**Problem details**: The lines from the start of the records below through the line containing "Click the horizontal scrollbar thumb" are to be copied exactly, both ends included, with nothing added.

Entries taken from a collection:
[Start of Attachment]

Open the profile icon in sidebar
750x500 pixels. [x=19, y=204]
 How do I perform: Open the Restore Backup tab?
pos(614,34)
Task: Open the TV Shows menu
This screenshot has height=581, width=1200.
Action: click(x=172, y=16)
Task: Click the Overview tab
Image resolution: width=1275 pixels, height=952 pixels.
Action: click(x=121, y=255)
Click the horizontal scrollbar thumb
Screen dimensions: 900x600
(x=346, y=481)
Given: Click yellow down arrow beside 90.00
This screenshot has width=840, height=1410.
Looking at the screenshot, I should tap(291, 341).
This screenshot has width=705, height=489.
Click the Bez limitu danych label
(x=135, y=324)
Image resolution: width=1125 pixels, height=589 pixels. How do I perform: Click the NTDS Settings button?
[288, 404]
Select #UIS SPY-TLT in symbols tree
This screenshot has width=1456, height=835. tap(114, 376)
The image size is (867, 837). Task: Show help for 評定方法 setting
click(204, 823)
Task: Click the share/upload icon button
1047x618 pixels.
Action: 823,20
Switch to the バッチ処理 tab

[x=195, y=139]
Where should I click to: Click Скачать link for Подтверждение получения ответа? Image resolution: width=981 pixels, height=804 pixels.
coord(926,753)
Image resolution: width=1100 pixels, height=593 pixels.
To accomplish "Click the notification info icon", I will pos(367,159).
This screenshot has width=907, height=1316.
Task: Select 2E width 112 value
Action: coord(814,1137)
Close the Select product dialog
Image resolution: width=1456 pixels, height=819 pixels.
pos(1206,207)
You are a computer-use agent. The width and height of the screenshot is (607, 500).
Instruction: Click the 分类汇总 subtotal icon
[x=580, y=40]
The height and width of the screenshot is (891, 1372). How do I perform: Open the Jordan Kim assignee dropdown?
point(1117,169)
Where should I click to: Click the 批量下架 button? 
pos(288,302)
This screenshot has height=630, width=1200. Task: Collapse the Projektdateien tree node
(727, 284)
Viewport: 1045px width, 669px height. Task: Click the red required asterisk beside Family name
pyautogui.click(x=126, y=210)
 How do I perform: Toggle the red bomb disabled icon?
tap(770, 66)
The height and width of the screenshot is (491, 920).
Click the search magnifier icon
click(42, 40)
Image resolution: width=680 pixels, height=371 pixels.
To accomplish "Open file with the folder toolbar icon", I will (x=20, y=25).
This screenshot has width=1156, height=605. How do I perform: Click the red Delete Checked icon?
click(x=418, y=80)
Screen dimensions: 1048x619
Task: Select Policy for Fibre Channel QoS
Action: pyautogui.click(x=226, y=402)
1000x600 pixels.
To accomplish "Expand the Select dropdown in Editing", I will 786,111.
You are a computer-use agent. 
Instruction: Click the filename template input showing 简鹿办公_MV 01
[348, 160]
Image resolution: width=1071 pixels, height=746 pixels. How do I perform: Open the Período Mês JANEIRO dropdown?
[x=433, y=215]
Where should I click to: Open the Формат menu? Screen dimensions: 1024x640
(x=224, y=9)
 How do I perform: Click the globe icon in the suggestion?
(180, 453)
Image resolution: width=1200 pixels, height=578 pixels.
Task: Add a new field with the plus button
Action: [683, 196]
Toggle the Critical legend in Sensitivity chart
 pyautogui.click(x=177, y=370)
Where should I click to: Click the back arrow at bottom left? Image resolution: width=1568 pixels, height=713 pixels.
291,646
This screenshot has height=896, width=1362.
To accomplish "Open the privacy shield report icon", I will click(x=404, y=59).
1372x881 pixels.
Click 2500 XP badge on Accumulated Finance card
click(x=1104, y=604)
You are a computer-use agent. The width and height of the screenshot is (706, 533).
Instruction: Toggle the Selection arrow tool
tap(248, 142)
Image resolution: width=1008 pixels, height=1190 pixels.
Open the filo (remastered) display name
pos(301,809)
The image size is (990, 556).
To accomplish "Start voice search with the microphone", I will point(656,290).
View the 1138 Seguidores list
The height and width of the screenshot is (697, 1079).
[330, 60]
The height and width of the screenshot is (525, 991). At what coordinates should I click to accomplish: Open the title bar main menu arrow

[End of Attachment]

**Your response**:
Open the profile icon in sidebar
750x500 pixels. [x=19, y=204]
 How do I perform: Open the Restore Backup tab?
pos(614,34)
Task: Open the TV Shows menu
This screenshot has height=581, width=1200.
Action: click(x=172, y=16)
Task: Click the Overview tab
Image resolution: width=1275 pixels, height=952 pixels.
Action: click(x=121, y=255)
Click the horizontal scrollbar thumb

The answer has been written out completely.